E' uscito Le carré Bleu n.2. Ecco un abstract del saggio di Francesco Fiotti, Multiversi:Percorsi possibili fra spazio e suono, che costituisce il corpo centrale del numero della rivista.
Un susseguirsi incessante di scoperte scientifiche e tecnologiche ha radicalmente trasformato nell’arco di pochi decenni l’ambiente all’interno del quale ci muoviamo. Siamo sottoposti ad un flusso di stimoli senza paragoni nel passato, che richiedono tempi di reazione più rapidi e una profonda capacità di adattamento.
La nostra percezione del mondo esterno sta cambiando.
I riflessi di questa serie di fattori informano in generale tutto il pensiero, configurandosi concretamente in un decisivo allargamento degli orizzonti. Il cammino verso frontiere un tempo inaccessibili si carica di speranza nei nuovi mezzi a disposizione, ma restiamo consapevoli che il percorso non può essere lineare. Nuove scoperte portano spesso in superficie elementi inconciliabili che ci costringono a ridefinire i nostri strumenti a tutti i livelli.
L’unità è perduta.
La nostra sfida oggi consiste nell’elaborare modelli per orientarci in un sistema senza centro, o meglio a più centri, un vero e proprio multiverso.
Gli orizzonti si espandono mentre i confini tra le tradizionali categorie di ordine e disordine sfumano. In quest’ottica dinamica anche la rigida separazione tra i diversi ambiti del sapere perde di significato. Contributi provenienti da diversi campi possono sconvolgere i nostri modi di operare.
L’interazione è un valore.
Tra le diverse discipline musica e architettura possono contribuire ad arricchire la nostra comprensione della realtà, ma perché ciò avvenga occorre ridefinire il rapporto con il corpo.

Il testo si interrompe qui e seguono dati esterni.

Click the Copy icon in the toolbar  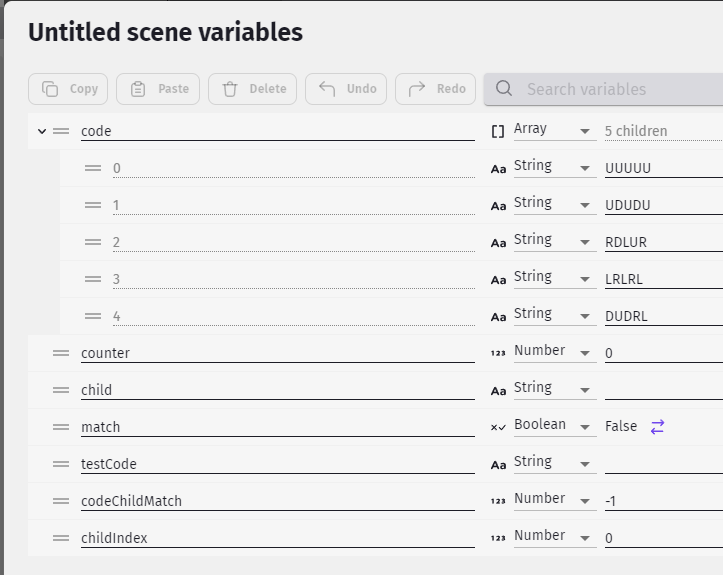click(50, 89)
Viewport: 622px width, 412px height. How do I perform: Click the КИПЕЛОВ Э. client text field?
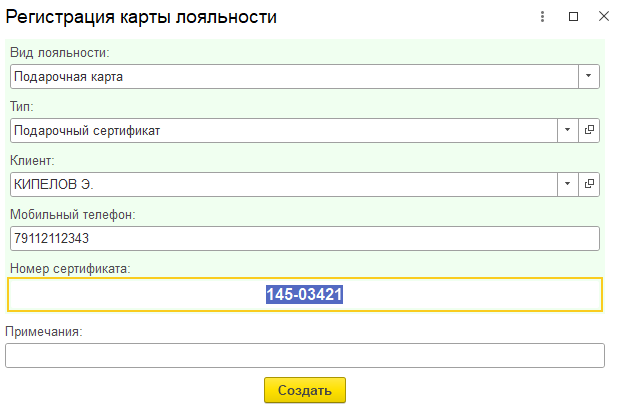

Incerto/Possibile costituisce un primo punto di confluenza di questa serie di riflessioni. Lo spazio sonoro proposto rompe con il modello tradizionale di luogo d’ascolto al quale siamo abituati, approfondendo le relazioni tra individuo – opera – ambiente. L’opera infatti non solo si ‘accorda’ all’ambiente nel quale viene inserita, o eseguita, ma è in grado di flettersi in base alle scelte di percorso operate dall’ascoltatore-spettatore il quale, libero di muoversi all’interno dello spazio durante l’esecuzione, ne amplifica in modo esponenziale le possibilità percettive. Da qui la complessità di un esperienza ogni volta unica e irriproducibile. Il tutto secondo l’idea di opera d’arte quale luogo di apertura di sensi.